From the first line to the last, please print the entries exactly, omitting pictures.

═════ SOURCE DATA

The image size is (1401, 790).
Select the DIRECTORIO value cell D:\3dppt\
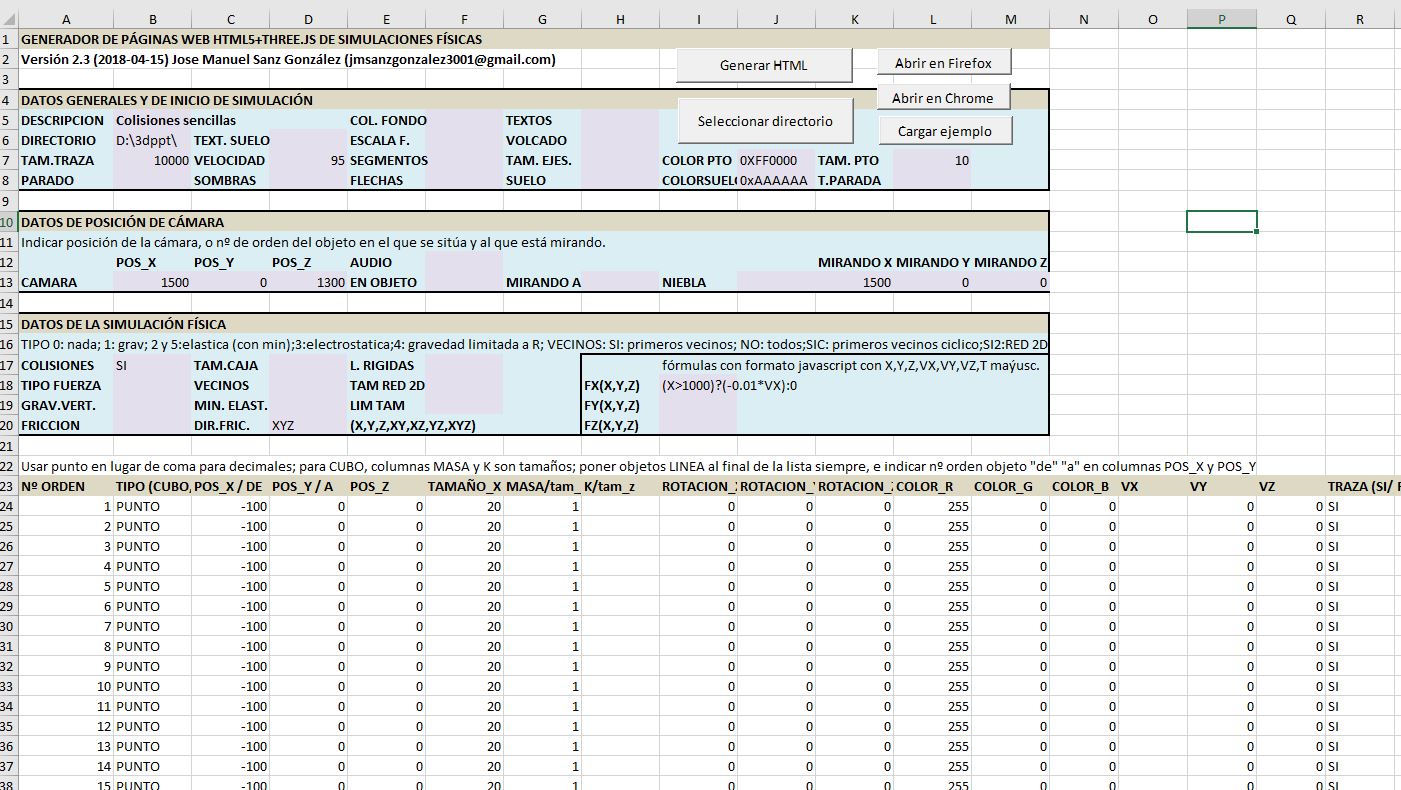(152, 141)
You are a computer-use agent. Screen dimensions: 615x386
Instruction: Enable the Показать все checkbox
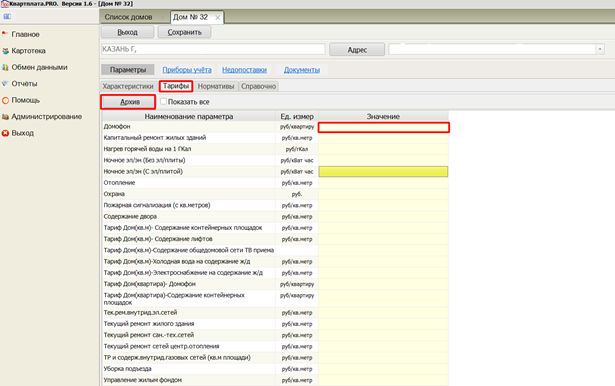click(x=164, y=102)
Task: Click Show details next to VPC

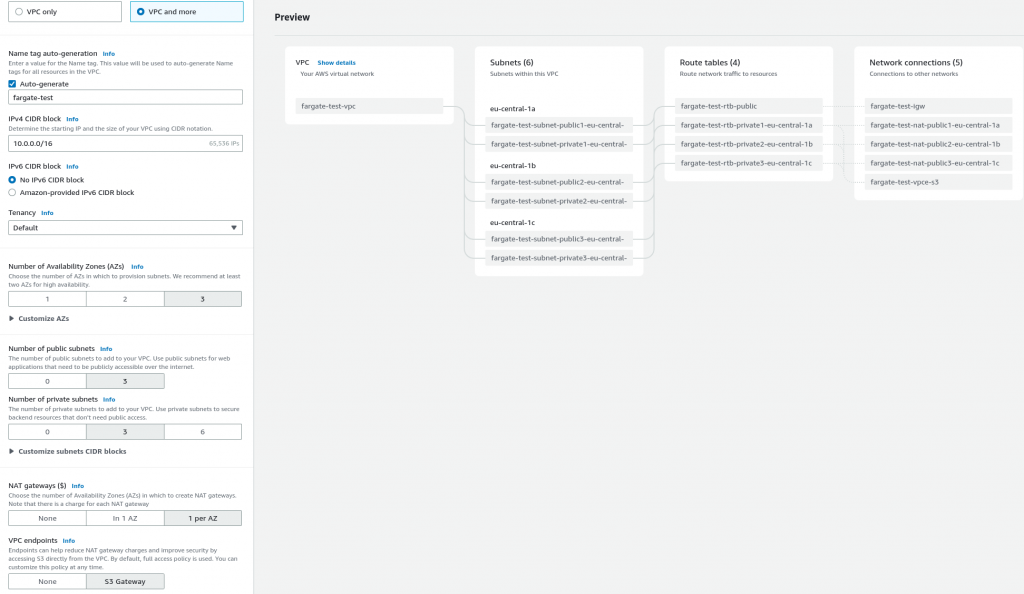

══════════

— RESPONSE TO THIS EXERCISE —
The image size is (1401, 790).
Select the DIRECTORIO value cell D:\3dppt\
(152, 141)
You are a computer-use agent. Screen dimensions: 615x386
Instruction: Enable the Показать все checkbox
click(x=164, y=102)
Task: Click Show details next to VPC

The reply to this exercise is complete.